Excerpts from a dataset
▬▬▬▬▬▬▬▬▬▬

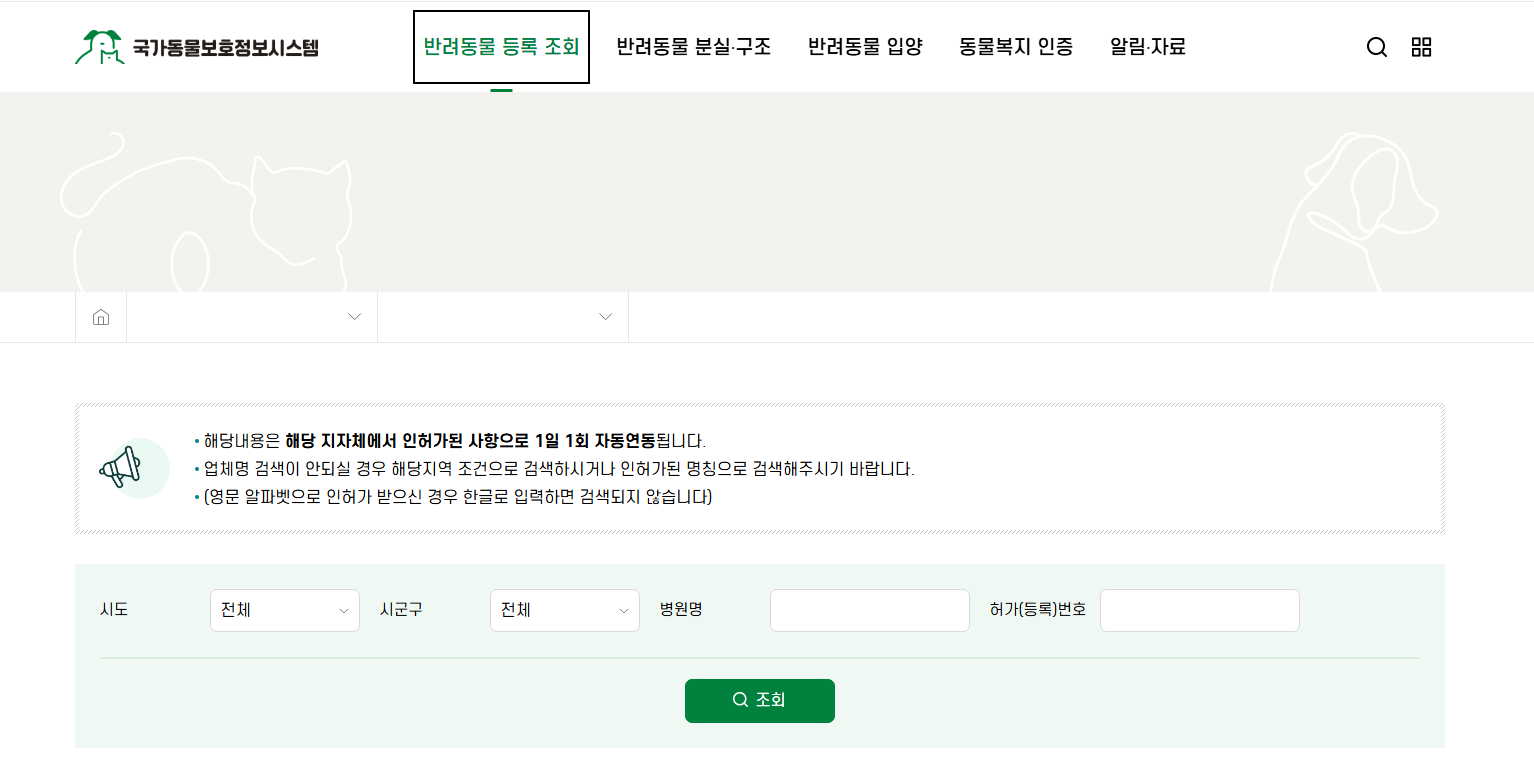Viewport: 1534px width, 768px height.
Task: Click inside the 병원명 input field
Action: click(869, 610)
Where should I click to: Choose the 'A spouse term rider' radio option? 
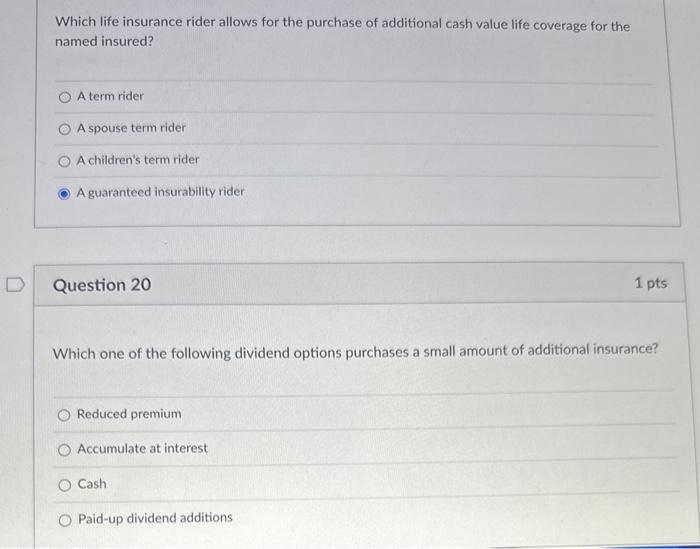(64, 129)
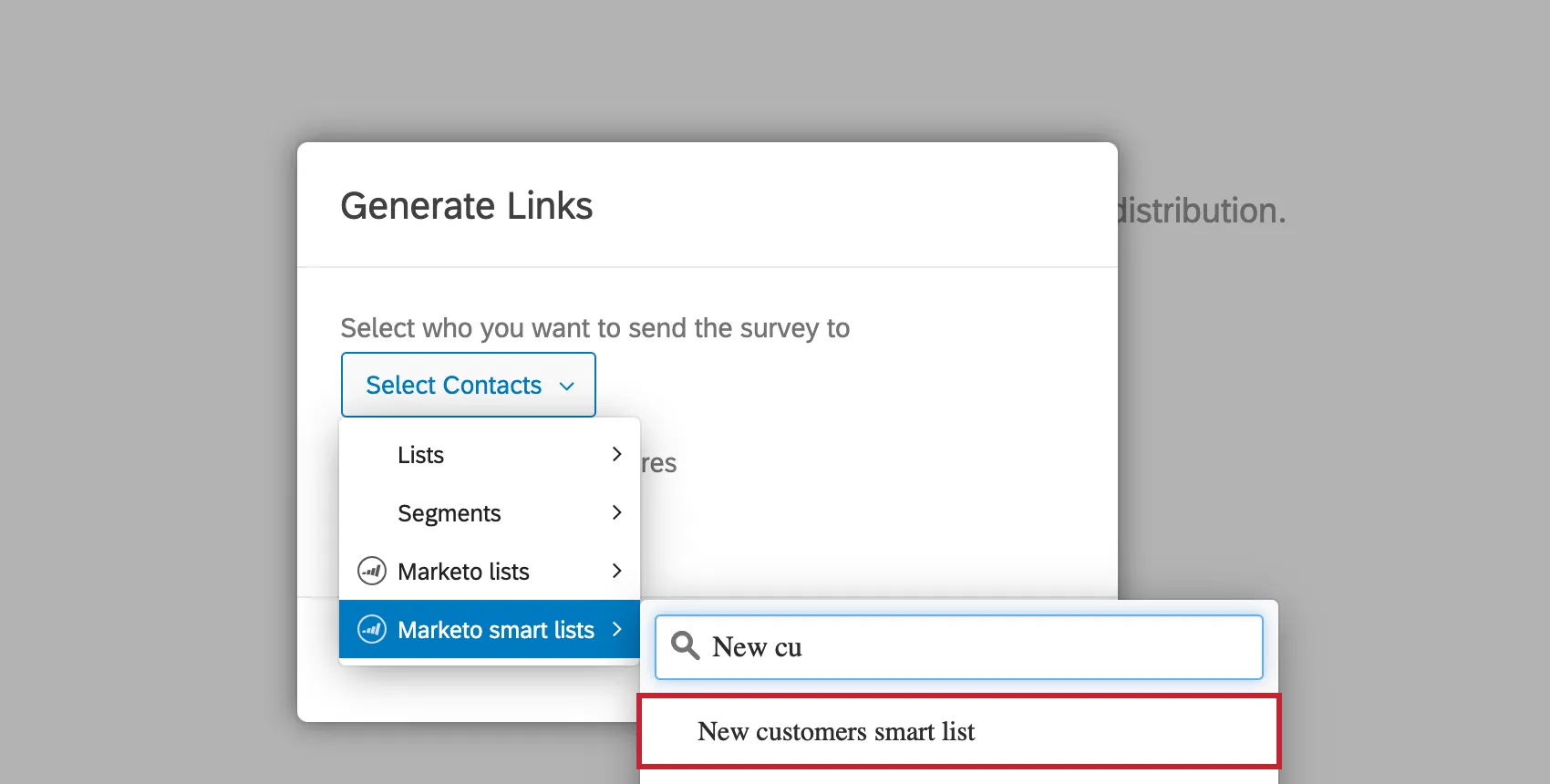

▬▬▬▬▬▬▬▬▬▬

## What the task asks
Your task is to transcribe exactly the lines from the one containing "Where should I" through the final line of the entries above, pictures excluded.

## Task output
Where should I click to: Choose the 'A spouse term rider' radio option? 
(64, 129)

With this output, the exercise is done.